Information shown
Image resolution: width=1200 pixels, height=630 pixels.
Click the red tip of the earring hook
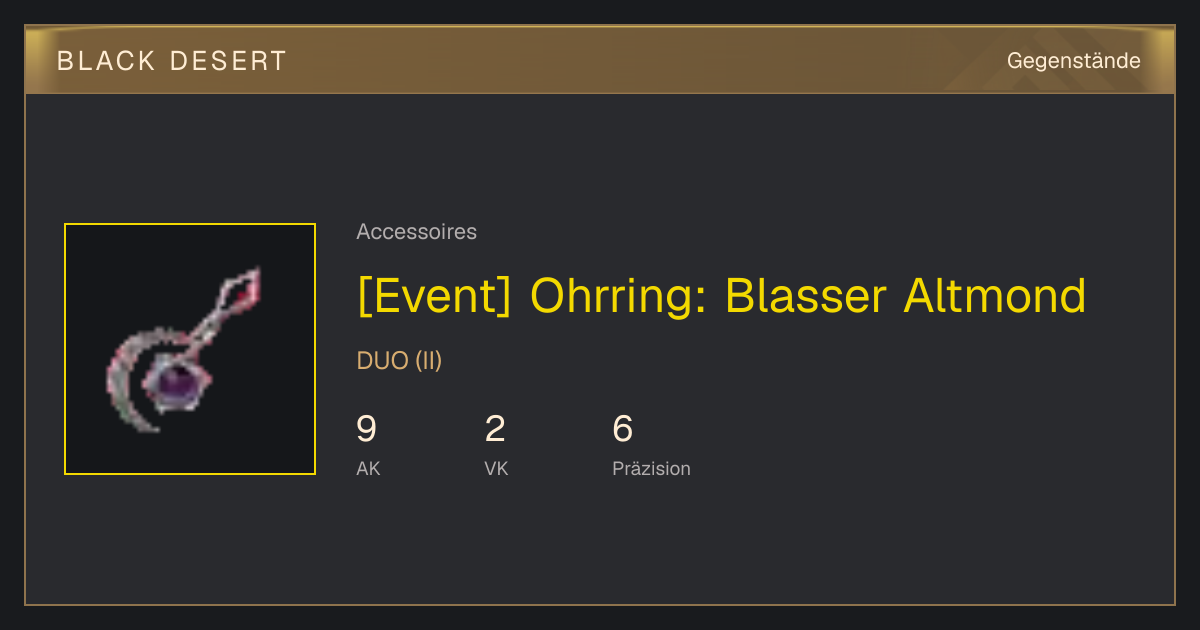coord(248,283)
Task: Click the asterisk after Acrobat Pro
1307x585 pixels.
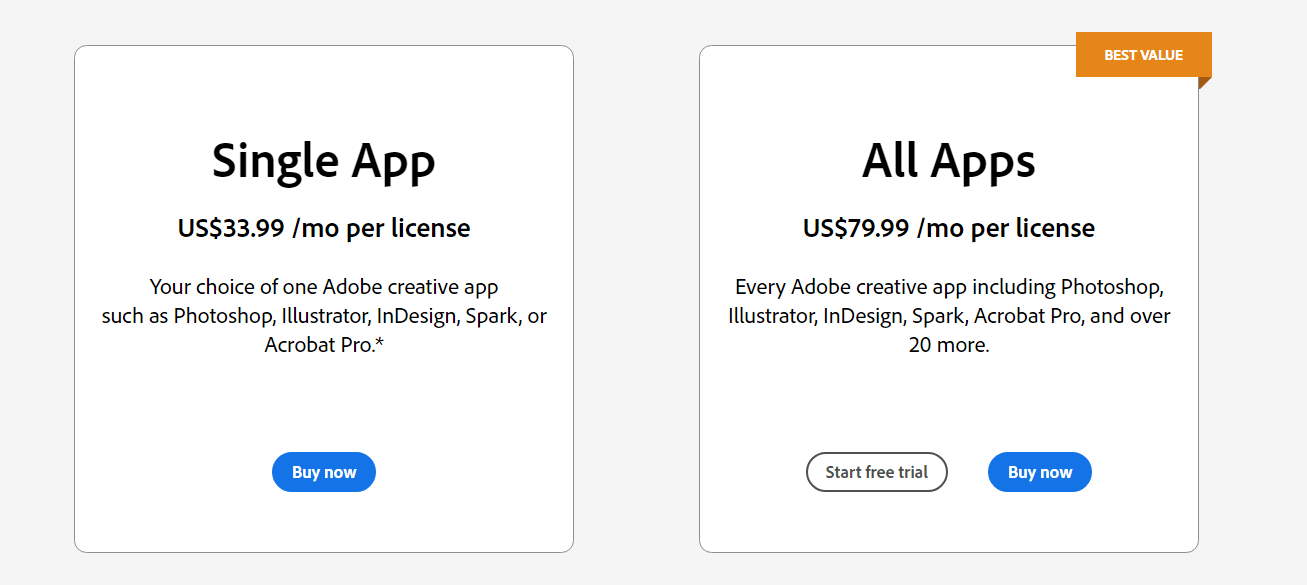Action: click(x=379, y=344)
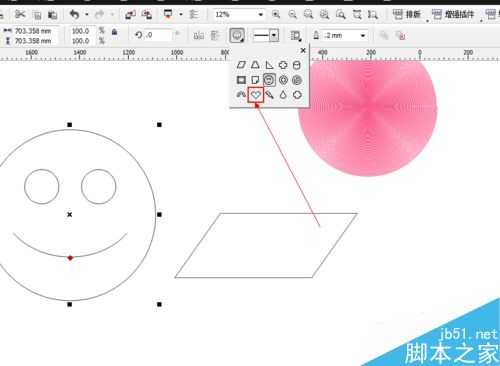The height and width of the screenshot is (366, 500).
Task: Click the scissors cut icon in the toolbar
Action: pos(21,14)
* * *
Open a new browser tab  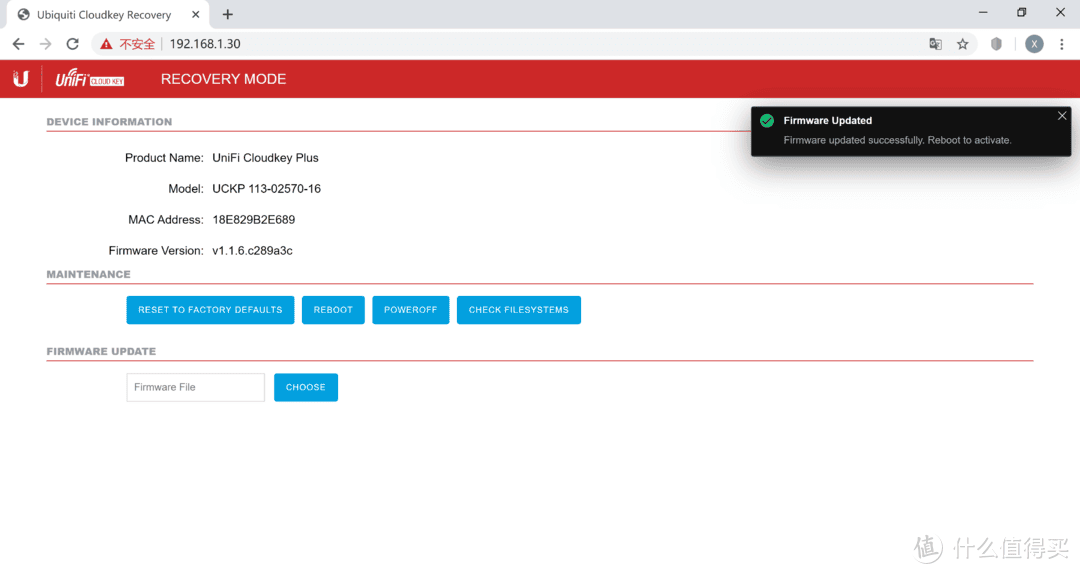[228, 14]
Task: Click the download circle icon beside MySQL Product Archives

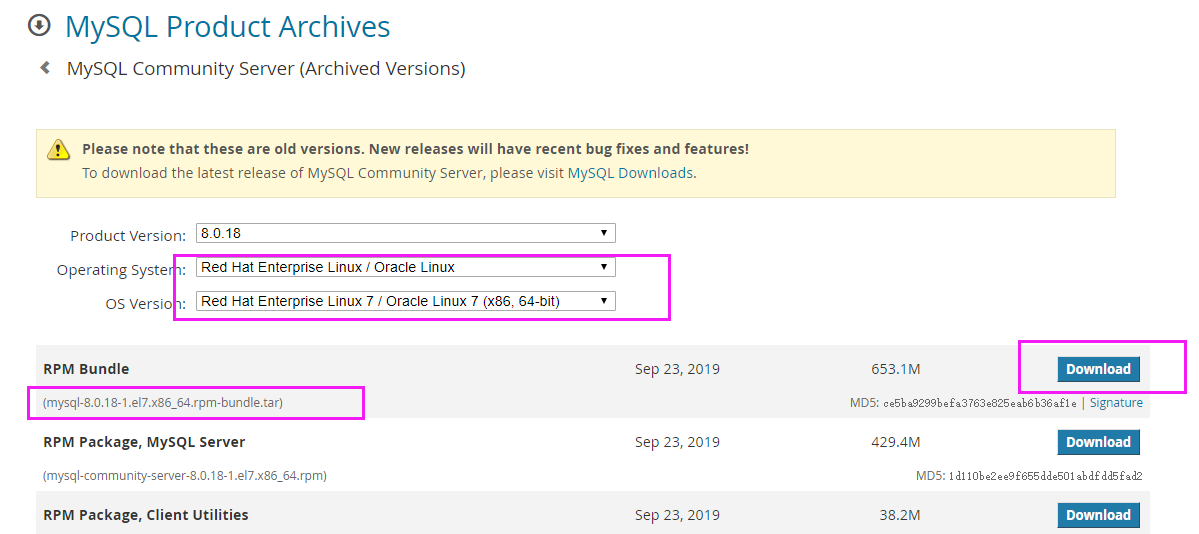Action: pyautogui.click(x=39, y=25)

Prompt
Could you switch "earring hook" to "necklace clasp" in the lines between the one holding "Image resolution: width=1200" and the one holding "Action: pos(21,14)", inclusive, and give back only those lines, otherwise unchanged and without the pictures?

Response below
Image resolution: width=1200 pixels, height=630 pixels.
Click the red tip of the necklace clasp
coord(248,283)
Task: Click the asterisk after Acrobat Pro
1307x585 pixels.
Action: click(x=379, y=344)
The height and width of the screenshot is (366, 500).
Task: Click the scissors cut icon in the toolbar
Action: pos(21,14)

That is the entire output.